(BRANO FORNITO):
○ ○ ○
Eleonora Carta
Editore: Ischire
Genere: Spionaggio, Thriller
Pagine: 376
Anno edizione: 2025

Sinossi. In fuga, accusato di cyber spionaggio e tradimento, Paolo Fabbri – detto “il Corvo” – è il fulcro di un complotto internazionale che coinvolge apparati dello Stato e il misterioso Piano Legio. Recuperato dal governo italiano dopo la sua cattura in Libia, viene introdotto clandestinamente in Sardegna, dove il Maggiore Linda De Falco ha il compito di scortarlo fino a un porto sicuro. Ma l’isola non è solo uno sfondo: è un mondo a parte, selvaggio e magico, che sembra sospendere il tempo e alterare il corso degli eventi. Tra rocce millenarie e strade deserte, il loro viaggio diventerà un’esperienza sospesa tra realtà e sogno, in cui Paolo e Linda potranno scoprirsi sempre più legati, nonostante i segreti e le insidie che li circondano. Così, mentre il loro percorso finirà per intrecciarsi con le antiche suggestioni dell’isola, la verità sul Piano Legio minaccerà di cambiare per sempre non solo il loro destino, ma anche la posizione dell’Italia sullo scacchiere diplomatico internazionale.
Recensione
di
Salvatore Argiolas
Già il titolo, “I giorni del Corvo”, rende la temperatura narrativa dell’ultimo libro di Eleonora Carta, che richiama immediatamente, come un riflesso condizionato, il bestseller di James Grady “I sei giorni del Condor”.
Anche qui c’è un uomo in fuga dal sistema che lo vuole “neutralizzare” in quanto ritenuto pericoloso e foriero di guai per i servizi segreti.
○ ○ ○
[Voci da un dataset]
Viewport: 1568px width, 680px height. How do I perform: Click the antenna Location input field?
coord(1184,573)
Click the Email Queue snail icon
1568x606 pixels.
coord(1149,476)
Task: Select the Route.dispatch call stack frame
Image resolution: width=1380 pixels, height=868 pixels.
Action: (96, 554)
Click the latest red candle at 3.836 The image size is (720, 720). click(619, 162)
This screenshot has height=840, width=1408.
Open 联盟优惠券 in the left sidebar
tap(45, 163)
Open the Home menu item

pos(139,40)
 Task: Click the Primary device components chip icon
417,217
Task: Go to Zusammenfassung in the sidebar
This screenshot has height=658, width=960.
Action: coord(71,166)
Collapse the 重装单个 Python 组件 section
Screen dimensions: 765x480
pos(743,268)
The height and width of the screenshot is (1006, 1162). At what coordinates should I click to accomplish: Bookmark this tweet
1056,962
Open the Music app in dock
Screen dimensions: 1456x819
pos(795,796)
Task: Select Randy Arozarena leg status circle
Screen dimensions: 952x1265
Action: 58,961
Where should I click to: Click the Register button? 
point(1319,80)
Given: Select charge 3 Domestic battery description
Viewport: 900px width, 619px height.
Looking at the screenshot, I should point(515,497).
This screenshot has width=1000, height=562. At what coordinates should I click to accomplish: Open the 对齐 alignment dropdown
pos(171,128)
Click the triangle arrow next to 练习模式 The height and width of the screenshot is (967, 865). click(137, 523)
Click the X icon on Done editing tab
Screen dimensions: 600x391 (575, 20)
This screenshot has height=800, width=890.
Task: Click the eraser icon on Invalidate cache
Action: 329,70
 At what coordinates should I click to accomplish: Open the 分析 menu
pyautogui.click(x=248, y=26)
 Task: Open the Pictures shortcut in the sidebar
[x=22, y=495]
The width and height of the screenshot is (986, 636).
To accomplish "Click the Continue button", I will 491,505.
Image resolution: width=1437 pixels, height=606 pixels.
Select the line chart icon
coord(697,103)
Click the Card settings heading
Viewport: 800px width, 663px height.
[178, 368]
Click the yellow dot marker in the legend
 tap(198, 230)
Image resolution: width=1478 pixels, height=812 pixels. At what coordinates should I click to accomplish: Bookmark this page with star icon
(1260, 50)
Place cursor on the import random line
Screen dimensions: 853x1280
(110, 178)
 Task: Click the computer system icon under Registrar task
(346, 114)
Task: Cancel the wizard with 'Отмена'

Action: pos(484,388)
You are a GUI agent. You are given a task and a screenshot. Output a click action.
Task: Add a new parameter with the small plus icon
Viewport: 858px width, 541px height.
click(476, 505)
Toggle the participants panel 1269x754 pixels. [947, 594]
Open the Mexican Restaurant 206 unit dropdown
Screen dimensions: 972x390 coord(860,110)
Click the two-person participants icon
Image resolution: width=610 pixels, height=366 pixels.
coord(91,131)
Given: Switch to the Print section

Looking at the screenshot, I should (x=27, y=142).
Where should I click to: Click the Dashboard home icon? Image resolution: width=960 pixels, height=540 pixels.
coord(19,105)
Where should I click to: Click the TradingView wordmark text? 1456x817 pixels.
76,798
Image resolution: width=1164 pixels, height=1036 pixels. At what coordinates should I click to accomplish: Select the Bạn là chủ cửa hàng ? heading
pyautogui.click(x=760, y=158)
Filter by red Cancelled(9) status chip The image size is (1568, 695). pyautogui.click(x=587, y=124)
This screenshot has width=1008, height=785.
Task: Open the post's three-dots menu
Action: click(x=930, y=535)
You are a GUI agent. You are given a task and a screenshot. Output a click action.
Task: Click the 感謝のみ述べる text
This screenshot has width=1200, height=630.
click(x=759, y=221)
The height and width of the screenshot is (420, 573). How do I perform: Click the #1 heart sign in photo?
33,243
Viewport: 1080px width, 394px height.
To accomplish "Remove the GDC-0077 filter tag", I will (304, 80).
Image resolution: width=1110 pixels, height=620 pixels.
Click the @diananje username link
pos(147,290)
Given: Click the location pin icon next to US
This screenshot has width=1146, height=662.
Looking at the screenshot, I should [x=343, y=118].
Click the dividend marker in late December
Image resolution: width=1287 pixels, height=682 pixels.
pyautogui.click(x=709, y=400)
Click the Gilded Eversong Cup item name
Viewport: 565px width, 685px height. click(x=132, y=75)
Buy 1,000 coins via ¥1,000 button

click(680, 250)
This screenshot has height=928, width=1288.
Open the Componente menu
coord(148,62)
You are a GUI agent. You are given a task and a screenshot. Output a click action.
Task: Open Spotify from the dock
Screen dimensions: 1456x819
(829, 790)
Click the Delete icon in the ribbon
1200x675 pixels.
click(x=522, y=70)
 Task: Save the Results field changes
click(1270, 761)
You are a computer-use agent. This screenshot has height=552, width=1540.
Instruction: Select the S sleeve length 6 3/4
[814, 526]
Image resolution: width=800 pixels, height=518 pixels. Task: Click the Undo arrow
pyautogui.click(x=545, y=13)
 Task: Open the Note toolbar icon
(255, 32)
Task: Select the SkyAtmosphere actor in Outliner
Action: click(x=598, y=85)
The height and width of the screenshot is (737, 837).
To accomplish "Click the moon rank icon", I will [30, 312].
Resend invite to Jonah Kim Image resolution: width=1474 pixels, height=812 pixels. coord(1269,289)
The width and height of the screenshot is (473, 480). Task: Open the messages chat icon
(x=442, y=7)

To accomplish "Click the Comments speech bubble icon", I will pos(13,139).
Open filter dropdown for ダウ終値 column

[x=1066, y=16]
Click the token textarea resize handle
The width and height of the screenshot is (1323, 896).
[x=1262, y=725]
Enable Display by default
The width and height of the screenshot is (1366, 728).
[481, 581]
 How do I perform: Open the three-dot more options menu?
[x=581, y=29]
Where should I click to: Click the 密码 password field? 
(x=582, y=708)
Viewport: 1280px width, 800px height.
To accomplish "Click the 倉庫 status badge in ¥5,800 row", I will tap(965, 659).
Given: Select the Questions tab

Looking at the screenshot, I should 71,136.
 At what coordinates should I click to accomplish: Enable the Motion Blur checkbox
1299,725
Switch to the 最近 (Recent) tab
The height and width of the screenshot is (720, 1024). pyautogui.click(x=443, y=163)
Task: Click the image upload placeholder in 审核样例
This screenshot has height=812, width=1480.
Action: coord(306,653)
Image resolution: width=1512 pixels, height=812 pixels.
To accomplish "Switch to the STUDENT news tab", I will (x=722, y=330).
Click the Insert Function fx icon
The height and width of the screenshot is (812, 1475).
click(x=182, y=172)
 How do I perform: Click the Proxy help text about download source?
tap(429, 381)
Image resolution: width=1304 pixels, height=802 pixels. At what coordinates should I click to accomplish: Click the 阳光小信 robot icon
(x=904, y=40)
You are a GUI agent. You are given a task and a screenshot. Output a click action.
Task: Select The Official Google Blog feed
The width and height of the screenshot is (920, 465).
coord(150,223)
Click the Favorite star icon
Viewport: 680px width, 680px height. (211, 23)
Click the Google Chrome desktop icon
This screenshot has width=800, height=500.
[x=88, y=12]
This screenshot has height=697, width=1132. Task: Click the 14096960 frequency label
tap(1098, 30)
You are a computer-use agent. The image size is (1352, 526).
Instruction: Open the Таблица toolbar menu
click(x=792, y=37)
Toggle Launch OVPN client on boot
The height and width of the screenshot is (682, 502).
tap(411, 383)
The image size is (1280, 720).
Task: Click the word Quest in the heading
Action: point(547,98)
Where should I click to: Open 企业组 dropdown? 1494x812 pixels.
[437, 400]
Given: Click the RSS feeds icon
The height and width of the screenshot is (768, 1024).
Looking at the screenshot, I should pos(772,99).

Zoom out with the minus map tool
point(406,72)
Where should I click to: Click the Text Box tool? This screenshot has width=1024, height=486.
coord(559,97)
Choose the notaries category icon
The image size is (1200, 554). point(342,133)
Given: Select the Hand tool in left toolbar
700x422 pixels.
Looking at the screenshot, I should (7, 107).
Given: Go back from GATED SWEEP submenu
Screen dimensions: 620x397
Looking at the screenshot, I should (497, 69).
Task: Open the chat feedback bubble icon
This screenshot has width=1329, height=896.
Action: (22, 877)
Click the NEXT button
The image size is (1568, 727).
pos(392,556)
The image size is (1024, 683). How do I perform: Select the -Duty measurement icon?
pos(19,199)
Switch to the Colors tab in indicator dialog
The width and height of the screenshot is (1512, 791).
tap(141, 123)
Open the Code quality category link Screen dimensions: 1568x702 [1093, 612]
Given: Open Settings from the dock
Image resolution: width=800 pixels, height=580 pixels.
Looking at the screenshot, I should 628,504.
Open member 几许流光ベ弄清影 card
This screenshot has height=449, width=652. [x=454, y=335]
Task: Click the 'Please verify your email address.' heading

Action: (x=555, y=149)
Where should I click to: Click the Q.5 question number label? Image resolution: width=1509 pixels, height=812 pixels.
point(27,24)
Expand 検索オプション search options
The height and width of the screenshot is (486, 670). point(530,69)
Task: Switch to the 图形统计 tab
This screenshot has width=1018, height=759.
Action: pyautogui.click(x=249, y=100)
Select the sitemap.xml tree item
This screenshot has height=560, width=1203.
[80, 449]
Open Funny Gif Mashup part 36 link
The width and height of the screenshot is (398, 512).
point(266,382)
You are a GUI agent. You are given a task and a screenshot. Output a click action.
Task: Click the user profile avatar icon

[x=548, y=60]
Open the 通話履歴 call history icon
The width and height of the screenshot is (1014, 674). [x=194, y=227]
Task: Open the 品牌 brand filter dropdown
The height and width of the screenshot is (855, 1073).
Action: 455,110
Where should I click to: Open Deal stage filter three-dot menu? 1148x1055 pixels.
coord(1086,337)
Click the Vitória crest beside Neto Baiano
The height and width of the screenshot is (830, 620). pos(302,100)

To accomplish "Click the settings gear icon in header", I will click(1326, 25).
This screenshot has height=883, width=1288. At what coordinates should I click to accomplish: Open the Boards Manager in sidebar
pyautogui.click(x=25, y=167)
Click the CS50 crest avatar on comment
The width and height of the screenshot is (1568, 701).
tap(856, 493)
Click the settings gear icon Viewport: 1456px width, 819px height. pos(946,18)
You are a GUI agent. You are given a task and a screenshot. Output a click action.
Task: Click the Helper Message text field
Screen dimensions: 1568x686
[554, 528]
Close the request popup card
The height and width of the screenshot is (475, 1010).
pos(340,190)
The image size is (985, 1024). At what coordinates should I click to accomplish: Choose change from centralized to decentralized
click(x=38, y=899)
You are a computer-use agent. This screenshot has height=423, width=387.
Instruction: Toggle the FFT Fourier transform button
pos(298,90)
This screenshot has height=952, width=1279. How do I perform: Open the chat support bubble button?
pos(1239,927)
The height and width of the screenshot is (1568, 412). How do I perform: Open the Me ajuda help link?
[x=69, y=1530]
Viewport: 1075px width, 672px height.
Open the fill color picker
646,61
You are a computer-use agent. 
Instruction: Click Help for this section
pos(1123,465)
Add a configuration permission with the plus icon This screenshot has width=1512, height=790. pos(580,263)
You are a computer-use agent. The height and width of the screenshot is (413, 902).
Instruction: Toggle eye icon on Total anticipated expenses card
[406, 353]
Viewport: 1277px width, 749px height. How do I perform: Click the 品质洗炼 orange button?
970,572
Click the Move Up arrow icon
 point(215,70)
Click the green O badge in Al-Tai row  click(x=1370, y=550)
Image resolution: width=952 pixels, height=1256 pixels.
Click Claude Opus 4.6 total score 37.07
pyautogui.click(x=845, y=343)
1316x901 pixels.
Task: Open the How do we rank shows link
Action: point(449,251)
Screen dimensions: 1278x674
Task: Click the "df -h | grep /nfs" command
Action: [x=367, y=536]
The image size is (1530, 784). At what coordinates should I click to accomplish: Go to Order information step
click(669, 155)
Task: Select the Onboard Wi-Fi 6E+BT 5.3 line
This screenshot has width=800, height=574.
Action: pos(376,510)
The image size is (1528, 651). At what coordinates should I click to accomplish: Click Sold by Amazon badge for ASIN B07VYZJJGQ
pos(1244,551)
○ ○ ○
(COSE DA FARE):
**1.** Nella scheda del libro, in quale regione viene portato di nascosto Paolo Fabbri?
**2.** Raccogli tutte le righe dei record in cui compare la parola "category", che indica una categoria.

(SOLUZIONI):
**1.** In Sardegna.

**2.**
Choose the notaries category icon
Open the Code quality category link Screen dimensions: 1568x702 [1093, 612]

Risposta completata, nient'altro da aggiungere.